The wines of Kefalonia -- a verdant island in the sparkling waters of the Ionian sea -- were once prized across the Mediterranean, before centuries of colonisation, war and poverty brought Greek winemaking to its knees.
Now the small Gentilini vineyard, run by a distant relative of a 16th-century Venetian commander, is part of a new generation of winemakers using unique local grape varieties to put the country's vintages back on the map.
"Other people can make Chardonnay. We want to take Greek grapes and stretch them a little, try something new," said manager Petros Markantonatos, tanned from a long day harvesting.
With just 10 hectares (25 acres) of vines, Gentilini prides itself on handcrafting its wines.
The vineyard uprooted the last of its Chardonnay and Sauvignon vines last year, replacing them with Kefalonia's native Robola grapes for crisp whites with floral and citrus tones. Its reds, made mainly from the local Mavrodaphne and Agiorgitiko grapes, are full-bodied, chocolaty and spicy.
"These are not sissy wines!" said Petros's wife Marianna Cosmetatos, whose father founded Gentilini in 1982. "What we fight against is bad wine: 'wannabe' boutique wineries that throw money at the market, not quality."

#### [What is asked]
- A) Write out the Kefalonia wine article between "Now the small" and "chocolaty and spicy.", inclusive, updating "Chardonnay" to "Merlot" throughout that span.
- B) Pick up the Kefalonia wine article after its final sentence and carry it on for a few more paragraphs.
The data plays no part in any of this.

#### [Dataset excerpt]

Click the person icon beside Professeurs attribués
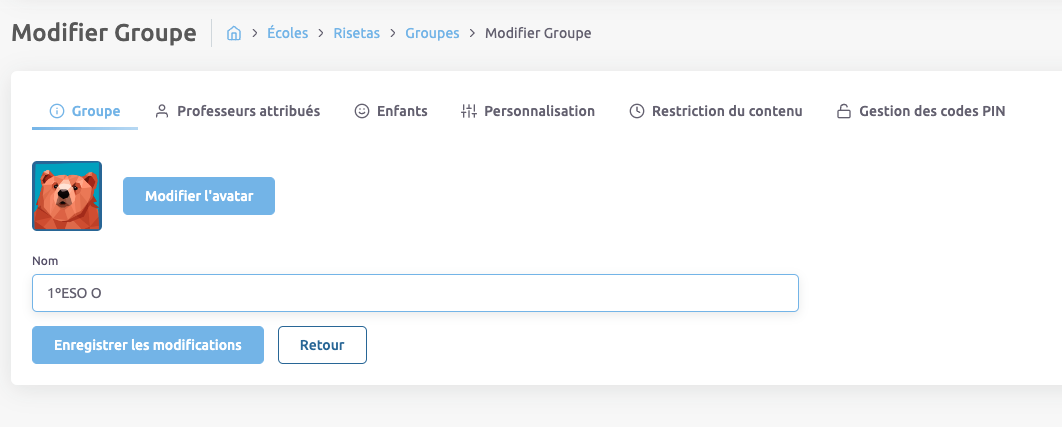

#### [Responses]
- A)
Now the small Gentilini vineyard, run by a distant relative of a 16th-century Venetian commander, is part of a new generation of winemakers using unique local grape varieties to put the country's vintages back on the map.
"Other people can make Merlot. We want to take Greek grapes and stretch them a little, try something new," said manager Petros Markantonatos, tanned from a long day harvesting.
With just 10 hectares (25 acres) of vines, Gentilini prides itself on handcrafting its wines.
The vineyard uprooted the last of its Merlot and Sauvignon vines last year, replacing them with Kefalonia's native Robola grapes for crisp whites with floral and citrus tones. Its reds, made mainly from the local Mavrodaphne and Agiorgitiko grapes, are full-bodied, chocolaty and spicy.

- B)
DEVOTED TO DIONYSUS
Viticulture arrived here around 4,000 BC from the Middle East and the seafaring ancient Greeks spread the cult of the wine god Dionysus across the Mediterranean. But winemaking languished as most of Greece became a neglected province of the Ottoman empire.
While aristocratic winegrowers in France and Italy competed for prestige, vineyards here remained small and peasant-run during more than a century of wars after independence in 1832.
Things began to improve in the 1960s when growing prosperity allowed people to spend more on wines, and the 1980s saw the emergence of a new generation of small producers. But Greek winemakers know they have to make up ground.
"Unless the word Greece gets accepted, it's very hard to get Gentilini accepted," said Marianna.
At the vineyard's outset, schoolgirl Marianna had to bring yeast for fermentation in her suitcase from England when she returned for the holidays. These days, Gentilini is at the forefront of blending Greek grape varieties to create new wines.
"We don't make any money making wine but we have fun trying!" joked Marianna, hugging her two-year-old daughter.
Compared with European heavyweights France and Italy, Greece's production remains tiny. Its output slipped to 3.5 million hectolitres last year, less than 2 percent of Europe's total.
This contrasts with another resurgent European producer. After years of successful marketing, Spain's exports grew by 12 percent in 2007 and it is tipped to oust France soon as the world's top producer with over 50 million hectolitres.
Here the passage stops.